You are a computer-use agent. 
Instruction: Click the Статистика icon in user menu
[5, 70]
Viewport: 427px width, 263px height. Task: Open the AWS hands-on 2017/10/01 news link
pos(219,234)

Goal: Write out the listing above line for line, with no change to any character.

Exercise response:
You are a computer-use agent. 
Instruction: Click the Статистика icon in user menu
[5, 70]
Viewport: 427px width, 263px height. Task: Open the AWS hands-on 2017/10/01 news link
pos(219,234)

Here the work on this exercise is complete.